Jenseits der Plaque-Psoriasis: Molekulare Profile leiten personalisierte Therapieansätze

Verschiedene Psoriasis-Subtypen erfordern unterschiedliche Behandlungsstrategien. Prof. Conrad stellt ein innovatives Immunmodul-Konzept vor, das präzisere Diagnosen und gezieltere Therapien ermöglicht.

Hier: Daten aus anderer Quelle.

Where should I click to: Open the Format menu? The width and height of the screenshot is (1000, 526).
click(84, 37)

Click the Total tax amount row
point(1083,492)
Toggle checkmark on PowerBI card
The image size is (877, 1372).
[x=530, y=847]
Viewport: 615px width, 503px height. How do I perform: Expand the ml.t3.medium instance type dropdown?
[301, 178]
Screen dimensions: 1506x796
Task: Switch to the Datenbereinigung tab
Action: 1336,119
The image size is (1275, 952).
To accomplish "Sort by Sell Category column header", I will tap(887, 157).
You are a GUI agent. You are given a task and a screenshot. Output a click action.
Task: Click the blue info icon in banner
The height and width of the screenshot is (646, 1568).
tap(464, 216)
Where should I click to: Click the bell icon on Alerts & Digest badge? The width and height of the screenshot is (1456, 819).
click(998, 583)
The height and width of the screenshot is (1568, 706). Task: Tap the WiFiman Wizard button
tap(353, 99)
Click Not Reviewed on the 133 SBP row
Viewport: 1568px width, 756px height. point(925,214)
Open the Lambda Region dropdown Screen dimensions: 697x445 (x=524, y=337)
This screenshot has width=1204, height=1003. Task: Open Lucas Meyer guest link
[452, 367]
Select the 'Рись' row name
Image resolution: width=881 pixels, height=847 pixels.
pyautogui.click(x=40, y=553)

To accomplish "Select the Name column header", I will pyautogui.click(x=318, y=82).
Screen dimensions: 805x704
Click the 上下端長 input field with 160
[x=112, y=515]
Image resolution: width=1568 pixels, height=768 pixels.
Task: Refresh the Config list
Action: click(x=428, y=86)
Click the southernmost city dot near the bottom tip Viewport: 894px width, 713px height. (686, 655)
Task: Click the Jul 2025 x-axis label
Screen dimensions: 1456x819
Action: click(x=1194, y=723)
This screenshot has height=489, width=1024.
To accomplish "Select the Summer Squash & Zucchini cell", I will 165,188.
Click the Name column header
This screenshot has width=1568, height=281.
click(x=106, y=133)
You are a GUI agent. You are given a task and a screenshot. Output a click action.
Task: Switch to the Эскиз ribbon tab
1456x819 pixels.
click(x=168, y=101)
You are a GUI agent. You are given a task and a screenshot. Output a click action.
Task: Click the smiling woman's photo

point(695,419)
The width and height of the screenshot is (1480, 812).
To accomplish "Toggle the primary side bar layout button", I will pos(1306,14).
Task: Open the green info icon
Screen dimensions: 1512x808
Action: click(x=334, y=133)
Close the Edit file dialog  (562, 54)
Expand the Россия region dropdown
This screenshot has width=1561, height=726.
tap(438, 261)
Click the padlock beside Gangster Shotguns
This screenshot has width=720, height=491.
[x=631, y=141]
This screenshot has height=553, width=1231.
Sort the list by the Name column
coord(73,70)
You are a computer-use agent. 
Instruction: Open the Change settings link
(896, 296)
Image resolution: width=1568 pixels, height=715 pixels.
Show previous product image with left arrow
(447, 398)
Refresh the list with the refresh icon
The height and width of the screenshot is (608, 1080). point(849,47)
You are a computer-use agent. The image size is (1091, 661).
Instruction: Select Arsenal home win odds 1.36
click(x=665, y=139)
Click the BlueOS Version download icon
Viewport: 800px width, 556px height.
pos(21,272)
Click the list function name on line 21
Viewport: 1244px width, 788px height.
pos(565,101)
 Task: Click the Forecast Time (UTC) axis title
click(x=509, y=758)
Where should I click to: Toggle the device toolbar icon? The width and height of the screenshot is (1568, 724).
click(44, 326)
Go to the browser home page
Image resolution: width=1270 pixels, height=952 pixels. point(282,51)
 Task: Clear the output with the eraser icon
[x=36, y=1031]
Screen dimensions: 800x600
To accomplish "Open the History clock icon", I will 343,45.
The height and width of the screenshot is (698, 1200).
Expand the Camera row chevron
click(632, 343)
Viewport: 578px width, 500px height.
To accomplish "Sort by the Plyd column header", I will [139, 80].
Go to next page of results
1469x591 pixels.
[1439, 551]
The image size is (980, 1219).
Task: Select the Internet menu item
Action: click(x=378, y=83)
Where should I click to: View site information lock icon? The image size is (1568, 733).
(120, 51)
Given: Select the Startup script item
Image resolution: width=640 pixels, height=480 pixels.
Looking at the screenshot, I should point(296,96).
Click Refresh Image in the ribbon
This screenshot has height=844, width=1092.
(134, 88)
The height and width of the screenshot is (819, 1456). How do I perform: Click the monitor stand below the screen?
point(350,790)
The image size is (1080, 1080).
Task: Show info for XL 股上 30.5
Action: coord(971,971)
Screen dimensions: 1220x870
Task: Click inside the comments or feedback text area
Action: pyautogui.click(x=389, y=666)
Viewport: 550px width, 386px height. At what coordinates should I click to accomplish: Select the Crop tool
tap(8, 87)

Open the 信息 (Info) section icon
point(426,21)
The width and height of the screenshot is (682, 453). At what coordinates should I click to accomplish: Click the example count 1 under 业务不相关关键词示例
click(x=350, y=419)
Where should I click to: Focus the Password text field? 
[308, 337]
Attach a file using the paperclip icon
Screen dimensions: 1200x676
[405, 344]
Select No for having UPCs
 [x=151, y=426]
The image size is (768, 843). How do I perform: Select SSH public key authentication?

Psoriasis-Subtypen molekular entschlüsselt: Immunmodule als diagnostischer Leitfaden

Die klassische Psoriasis vom Plaque-Typ wird durch den IL-23-Th17-Signalweg gesteuert. Die akute entzündliche und pustulöse Psoriasis umfasst unterschiedliche molekulare Subtypen, bei denen zusätzliche Entzündungswege aktiviert werden. Conrad berichtete von einem in Lausanne entwickelten Konzept, das Immunmodule als Leitfaden für die Diagnose und Therapie nutzt. In der Arbeit werden Expressionsprofile von verschiedenen entzündlichen Hauterkrankungen miteinander verglichen, um Genloci zu identifizieren, die relevante Immunwege definieren. Conrad und Team identifizierten sieben Module, die wichtige Immunpfade repräsentieren: Th17, Th2, Th1, Typ I IFNs, neutrophil, makrophagisch und eosinophil. 

Die Module ermöglichen die Entwicklung einer molekularen Karte mit hoher diagnostischer Wirksamkeit für entzündliche Hauterkrankungen und klinisch-pathologisch unklare Fälle. „Die Patienten werden rein nach der Präsenz oder der Absenz dieser Module geordnet und man sieht, dass es sich bei Psoriasis klassischerweise um eine Th17-Erkrankung handelt. Da gibt es praktisch keine anderen aktiven Module“, erklärte Conrad. Bei Topischer Dermatitis sind hingegen Th2-Module aktiv, bei Lichen planus Th1. 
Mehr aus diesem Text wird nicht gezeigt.